START Data in this exercise

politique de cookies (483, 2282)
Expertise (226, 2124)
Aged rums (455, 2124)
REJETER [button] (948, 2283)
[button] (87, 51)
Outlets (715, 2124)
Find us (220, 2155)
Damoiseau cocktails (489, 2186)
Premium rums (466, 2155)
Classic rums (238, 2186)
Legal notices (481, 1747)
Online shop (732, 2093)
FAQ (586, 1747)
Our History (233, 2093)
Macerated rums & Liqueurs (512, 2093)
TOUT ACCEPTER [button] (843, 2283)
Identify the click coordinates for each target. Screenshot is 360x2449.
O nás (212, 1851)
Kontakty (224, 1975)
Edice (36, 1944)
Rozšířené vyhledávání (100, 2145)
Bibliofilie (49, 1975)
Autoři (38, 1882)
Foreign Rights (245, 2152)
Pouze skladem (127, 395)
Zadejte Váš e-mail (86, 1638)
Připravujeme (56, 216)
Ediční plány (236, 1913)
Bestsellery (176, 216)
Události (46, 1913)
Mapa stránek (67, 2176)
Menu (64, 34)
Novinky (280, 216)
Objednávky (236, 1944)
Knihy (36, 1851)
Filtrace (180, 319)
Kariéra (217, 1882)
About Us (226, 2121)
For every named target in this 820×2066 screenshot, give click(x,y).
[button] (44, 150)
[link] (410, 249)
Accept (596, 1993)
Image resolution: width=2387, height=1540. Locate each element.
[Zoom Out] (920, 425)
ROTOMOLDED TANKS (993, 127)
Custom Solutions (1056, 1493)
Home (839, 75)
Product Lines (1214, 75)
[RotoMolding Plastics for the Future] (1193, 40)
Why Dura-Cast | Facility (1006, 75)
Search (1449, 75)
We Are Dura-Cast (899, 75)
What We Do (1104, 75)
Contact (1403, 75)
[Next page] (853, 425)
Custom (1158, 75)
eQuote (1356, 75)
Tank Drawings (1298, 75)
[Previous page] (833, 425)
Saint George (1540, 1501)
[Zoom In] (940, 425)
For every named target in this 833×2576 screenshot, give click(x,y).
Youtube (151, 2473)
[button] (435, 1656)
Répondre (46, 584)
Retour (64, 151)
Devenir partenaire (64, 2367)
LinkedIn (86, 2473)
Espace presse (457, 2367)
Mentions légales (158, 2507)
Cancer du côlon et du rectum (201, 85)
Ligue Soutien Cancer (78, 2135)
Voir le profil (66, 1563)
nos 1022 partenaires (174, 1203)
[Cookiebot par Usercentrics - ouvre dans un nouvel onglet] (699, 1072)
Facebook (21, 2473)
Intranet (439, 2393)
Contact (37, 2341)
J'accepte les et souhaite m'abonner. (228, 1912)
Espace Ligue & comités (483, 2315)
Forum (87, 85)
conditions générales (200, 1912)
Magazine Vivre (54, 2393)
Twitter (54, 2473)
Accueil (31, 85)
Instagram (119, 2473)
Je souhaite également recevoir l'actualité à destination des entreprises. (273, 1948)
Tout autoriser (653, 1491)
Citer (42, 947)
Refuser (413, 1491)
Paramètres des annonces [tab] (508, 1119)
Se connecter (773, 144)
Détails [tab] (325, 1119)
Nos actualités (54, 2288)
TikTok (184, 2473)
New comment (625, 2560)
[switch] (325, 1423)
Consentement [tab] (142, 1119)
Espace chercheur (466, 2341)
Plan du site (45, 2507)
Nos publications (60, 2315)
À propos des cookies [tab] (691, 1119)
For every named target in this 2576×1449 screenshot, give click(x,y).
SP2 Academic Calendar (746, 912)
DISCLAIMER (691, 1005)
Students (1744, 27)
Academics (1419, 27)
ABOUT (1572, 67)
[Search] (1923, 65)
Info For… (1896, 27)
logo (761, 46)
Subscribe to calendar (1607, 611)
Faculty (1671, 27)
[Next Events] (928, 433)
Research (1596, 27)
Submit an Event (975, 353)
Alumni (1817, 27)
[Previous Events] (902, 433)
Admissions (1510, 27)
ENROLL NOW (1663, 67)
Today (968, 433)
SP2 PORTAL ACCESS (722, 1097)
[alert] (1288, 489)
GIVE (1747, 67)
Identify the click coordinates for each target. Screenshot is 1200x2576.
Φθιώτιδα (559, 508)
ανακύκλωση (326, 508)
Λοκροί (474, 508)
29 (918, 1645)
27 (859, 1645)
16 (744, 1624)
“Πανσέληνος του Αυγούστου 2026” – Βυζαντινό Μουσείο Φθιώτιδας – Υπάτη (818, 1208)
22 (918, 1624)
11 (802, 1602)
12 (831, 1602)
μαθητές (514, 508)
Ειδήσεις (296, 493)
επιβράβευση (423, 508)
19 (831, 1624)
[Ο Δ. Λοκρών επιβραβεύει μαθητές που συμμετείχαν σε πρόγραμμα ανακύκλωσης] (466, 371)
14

END Data in this exercise

**Requirement**
All lines from the one with "Submit an Event (975, 353)" to the end of the entries above are to be written out exactly, the first and last included.

**Answer section**
Submit an Event (975, 353)
Alumni (1817, 27)
[Previous Events] (902, 433)
Admissions (1510, 27)
ENROLL NOW (1663, 67)
Today (968, 433)
SP2 PORTAL ACCESS (722, 1097)
[alert] (1288, 489)
GIVE (1747, 67)
Identify the click coordinates for each target. Screenshot is 1200x2576.
Φθιώτιδα (559, 508)
ανακύκλωση (326, 508)
Λοκροί (474, 508)
29 (918, 1645)
27 (859, 1645)
16 (744, 1624)
“Πανσέληνος του Αυγούστου 2026” – Βυζαντινό Μουσείο Φθιώτιδας – Υπάτη (818, 1208)
22 (918, 1624)
11 (802, 1602)
12 (831, 1602)
μαθητές (514, 508)
Ειδήσεις (296, 493)
επιβράβευση (423, 508)
19 (831, 1624)
[Ο Δ. Λοκρών επιβραβεύει μαθητές που συμμετείχαν σε πρόγραμμα ανακύκλωσης] (466, 371)
14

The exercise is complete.